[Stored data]
+++++

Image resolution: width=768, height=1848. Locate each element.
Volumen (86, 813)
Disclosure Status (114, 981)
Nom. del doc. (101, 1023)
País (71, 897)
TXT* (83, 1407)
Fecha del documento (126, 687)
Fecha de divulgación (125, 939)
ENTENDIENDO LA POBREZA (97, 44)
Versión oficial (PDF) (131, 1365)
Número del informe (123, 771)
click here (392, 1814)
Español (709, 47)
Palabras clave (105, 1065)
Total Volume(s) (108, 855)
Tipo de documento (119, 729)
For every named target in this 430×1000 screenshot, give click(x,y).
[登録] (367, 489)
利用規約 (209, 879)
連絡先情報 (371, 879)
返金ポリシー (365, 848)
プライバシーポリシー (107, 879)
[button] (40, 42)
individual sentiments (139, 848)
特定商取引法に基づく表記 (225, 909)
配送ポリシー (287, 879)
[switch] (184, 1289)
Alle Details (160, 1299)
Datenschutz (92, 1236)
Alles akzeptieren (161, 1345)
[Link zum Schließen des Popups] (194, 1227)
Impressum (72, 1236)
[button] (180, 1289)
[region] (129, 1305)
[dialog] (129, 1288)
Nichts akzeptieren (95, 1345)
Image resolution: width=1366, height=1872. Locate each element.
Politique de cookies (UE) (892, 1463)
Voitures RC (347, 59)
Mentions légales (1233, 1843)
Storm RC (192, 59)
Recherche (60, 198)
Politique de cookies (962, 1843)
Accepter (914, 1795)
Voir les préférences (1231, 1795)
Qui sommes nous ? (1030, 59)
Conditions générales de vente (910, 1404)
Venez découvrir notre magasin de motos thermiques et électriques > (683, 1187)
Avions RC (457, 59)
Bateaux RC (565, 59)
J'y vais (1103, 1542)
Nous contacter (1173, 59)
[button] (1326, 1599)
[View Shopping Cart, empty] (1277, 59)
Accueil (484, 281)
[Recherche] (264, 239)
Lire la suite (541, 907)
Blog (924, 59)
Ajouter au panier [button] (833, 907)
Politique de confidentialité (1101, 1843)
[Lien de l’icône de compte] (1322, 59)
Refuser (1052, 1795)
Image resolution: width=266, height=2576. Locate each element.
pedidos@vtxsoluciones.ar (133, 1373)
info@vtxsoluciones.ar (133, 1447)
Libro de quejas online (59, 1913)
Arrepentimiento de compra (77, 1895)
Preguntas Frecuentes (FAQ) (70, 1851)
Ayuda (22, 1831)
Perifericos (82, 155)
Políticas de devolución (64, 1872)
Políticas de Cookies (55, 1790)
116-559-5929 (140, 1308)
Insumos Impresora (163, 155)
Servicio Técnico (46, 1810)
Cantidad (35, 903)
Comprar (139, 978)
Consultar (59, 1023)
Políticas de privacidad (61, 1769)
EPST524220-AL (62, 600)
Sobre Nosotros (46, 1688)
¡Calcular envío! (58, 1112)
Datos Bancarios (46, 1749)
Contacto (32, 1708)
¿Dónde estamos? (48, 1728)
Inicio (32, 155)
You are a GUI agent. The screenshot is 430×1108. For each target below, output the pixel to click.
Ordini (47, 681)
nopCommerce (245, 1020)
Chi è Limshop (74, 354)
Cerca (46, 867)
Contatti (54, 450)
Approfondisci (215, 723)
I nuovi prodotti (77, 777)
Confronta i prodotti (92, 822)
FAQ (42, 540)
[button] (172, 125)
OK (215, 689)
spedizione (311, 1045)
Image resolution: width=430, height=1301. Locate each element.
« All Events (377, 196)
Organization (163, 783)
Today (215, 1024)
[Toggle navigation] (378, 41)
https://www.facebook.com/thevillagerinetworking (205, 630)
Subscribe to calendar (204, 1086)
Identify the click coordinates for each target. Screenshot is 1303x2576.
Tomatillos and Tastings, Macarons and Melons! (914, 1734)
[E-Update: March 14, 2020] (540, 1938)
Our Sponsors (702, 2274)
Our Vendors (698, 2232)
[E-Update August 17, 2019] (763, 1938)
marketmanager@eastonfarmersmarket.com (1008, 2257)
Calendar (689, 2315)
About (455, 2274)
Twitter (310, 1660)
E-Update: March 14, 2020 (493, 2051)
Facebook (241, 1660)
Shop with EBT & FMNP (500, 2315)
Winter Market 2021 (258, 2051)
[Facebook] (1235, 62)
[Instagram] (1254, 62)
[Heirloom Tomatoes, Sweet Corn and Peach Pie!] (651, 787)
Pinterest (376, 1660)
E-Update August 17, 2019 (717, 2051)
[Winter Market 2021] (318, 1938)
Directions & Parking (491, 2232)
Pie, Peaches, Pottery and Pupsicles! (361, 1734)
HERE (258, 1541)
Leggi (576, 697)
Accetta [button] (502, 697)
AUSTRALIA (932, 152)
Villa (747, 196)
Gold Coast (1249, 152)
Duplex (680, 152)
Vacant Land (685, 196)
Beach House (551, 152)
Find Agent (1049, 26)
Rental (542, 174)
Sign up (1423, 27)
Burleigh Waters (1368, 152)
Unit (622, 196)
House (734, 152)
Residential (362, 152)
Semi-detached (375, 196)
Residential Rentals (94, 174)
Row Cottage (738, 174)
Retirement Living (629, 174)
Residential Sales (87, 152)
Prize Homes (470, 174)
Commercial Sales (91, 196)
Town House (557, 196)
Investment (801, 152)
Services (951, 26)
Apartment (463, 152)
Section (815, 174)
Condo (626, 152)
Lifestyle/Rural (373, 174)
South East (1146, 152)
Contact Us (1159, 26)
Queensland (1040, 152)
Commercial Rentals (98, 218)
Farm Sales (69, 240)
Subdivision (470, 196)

+++++

◆ **EXERCISE DESCRIPTION**: In your response, reproduce the records exactly, every one.

◆ **SOLVED EXERCISE**:
Image resolution: width=768, height=1848. Locate each element.
Volumen (86, 813)
Disclosure Status (114, 981)
Nom. del doc. (101, 1023)
País (71, 897)
TXT* (83, 1407)
Fecha del documento (126, 687)
Fecha de divulgación (125, 939)
ENTENDIENDO LA POBREZA (97, 44)
Versión oficial (PDF) (131, 1365)
Número del informe (123, 771)
click here (392, 1814)
Español (709, 47)
Palabras clave (105, 1065)
Total Volume(s) (108, 855)
Tipo de documento (119, 729)
For every named target in this 430×1000 screenshot, give click(x,y).
[登録] (367, 489)
利用規約 (209, 879)
連絡先情報 (371, 879)
返金ポリシー (365, 848)
プライバシーポリシー (107, 879)
[button] (40, 42)
individual sentiments (139, 848)
特定商取引法に基づく表記 (225, 909)
配送ポリシー (287, 879)
[switch] (184, 1289)
Alle Details (160, 1299)
Datenschutz (92, 1236)
Alles akzeptieren (161, 1345)
[Link zum Schließen des Popups] (194, 1227)
Impressum (72, 1236)
[button] (180, 1289)
[region] (129, 1305)
[dialog] (129, 1288)
Nichts akzeptieren (95, 1345)
Image resolution: width=1366, height=1872. Locate each element.
Politique de cookies (UE) (892, 1463)
Voitures RC (347, 59)
Mentions légales (1233, 1843)
Storm RC (192, 59)
Recherche (60, 198)
Politique de cookies (962, 1843)
Accepter (914, 1795)
Voir les préférences (1231, 1795)
Qui sommes nous ? (1030, 59)
Conditions générales de vente (910, 1404)
Venez découvrir notre magasin de motos thermiques et électriques > (683, 1187)
Avions RC (457, 59)
Bateaux RC (565, 59)
J'y vais (1103, 1542)
Nous contacter (1173, 59)
[button] (1326, 1599)
[View Shopping Cart, empty] (1277, 59)
Accueil (484, 281)
[Recherche] (264, 239)
Lire la suite (541, 907)
Blog (924, 59)
Ajouter au panier [button] (833, 907)
Politique de confidentialité (1101, 1843)
[Lien de l’icône de compte] (1322, 59)
Refuser (1052, 1795)
Image resolution: width=266, height=2576. Locate each element.
pedidos@vtxsoluciones.ar (133, 1373)
info@vtxsoluciones.ar (133, 1447)
Libro de quejas online (59, 1913)
Arrepentimiento de compra (77, 1895)
Preguntas Frecuentes (FAQ) (70, 1851)
Ayuda (22, 1831)
Perifericos (82, 155)
Políticas de devolución (64, 1872)
Políticas de Cookies (55, 1790)
116-559-5929 (140, 1308)
Insumos Impresora (163, 155)
Servicio Técnico (46, 1810)
Cantidad (35, 903)
Comprar (139, 978)
Consultar (59, 1023)
Políticas de privacidad (61, 1769)
EPST524220-AL (62, 600)
Sobre Nosotros (46, 1688)
¡Calcular envío! (58, 1112)
Datos Bancarios (46, 1749)
Contacto (32, 1708)
¿Dónde estamos? (48, 1728)
Inicio (32, 155)
You are a GUI agent. The screenshot is 430×1108. For each target below, output the pixel to click.
Ordini (47, 681)
nopCommerce (245, 1020)
Chi è Limshop (74, 354)
Cerca (46, 867)
Contatti (54, 450)
Approfondisci (215, 723)
I nuovi prodotti (77, 777)
Confronta i prodotti (92, 822)
FAQ (42, 540)
[button] (172, 125)
OK (215, 689)
spedizione (311, 1045)
Image resolution: width=430, height=1301. Locate each element.
« All Events (377, 196)
Organization (163, 783)
Today (215, 1024)
[Toggle navigation] (378, 41)
https://www.facebook.com/thevillagerinetworking (205, 630)
Subscribe to calendar (204, 1086)
Identify the click coordinates for each target. Screenshot is 1303x2576.
Tomatillos and Tastings, Macarons and Melons! (914, 1734)
[E-Update: March 14, 2020] (540, 1938)
Our Sponsors (702, 2274)
Our Vendors (698, 2232)
[E-Update August 17, 2019] (763, 1938)
marketmanager@eastonfarmersmarket.com (1008, 2257)
Calendar (689, 2315)
About (455, 2274)
Twitter (310, 1660)
E-Update: March 14, 2020 (493, 2051)
Facebook (241, 1660)
Shop with EBT & FMNP (500, 2315)
Winter Market 2021 (258, 2051)
[Facebook] (1235, 62)
[Instagram] (1254, 62)
[Heirloom Tomatoes, Sweet Corn and Peach Pie!] (651, 787)
Pinterest (376, 1660)
E-Update August 17, 2019 (717, 2051)
[Winter Market 2021] (318, 1938)
Directions & Parking (491, 2232)
Pie, Peaches, Pottery and Pupsicles! (361, 1734)
HERE (258, 1541)
Leggi (576, 697)
Accetta [button] (502, 697)
AUSTRALIA (932, 152)
Villa (747, 196)
Gold Coast (1249, 152)
Duplex (680, 152)
Vacant Land (685, 196)
Beach House (551, 152)
Find Agent (1049, 26)
Rental (542, 174)
Sign up (1423, 27)
Burleigh Waters (1368, 152)
Unit (622, 196)
House (734, 152)
Residential (362, 152)
Semi-detached (375, 196)
Residential Rentals (94, 174)
Row Cottage (738, 174)
Retirement Living (629, 174)
Residential Sales (87, 152)
Prize Homes (470, 174)
Commercial Sales (91, 196)
Town House (557, 196)
Investment (801, 152)
Services (951, 26)
Apartment (463, 152)
Section (815, 174)
Condo (626, 152)
Lifestyle/Rural (373, 174)
South East (1146, 152)
Contact Us (1159, 26)
Queensland (1040, 152)
Commercial Rentals (98, 218)
Farm Sales (69, 240)
Subdivision (470, 196)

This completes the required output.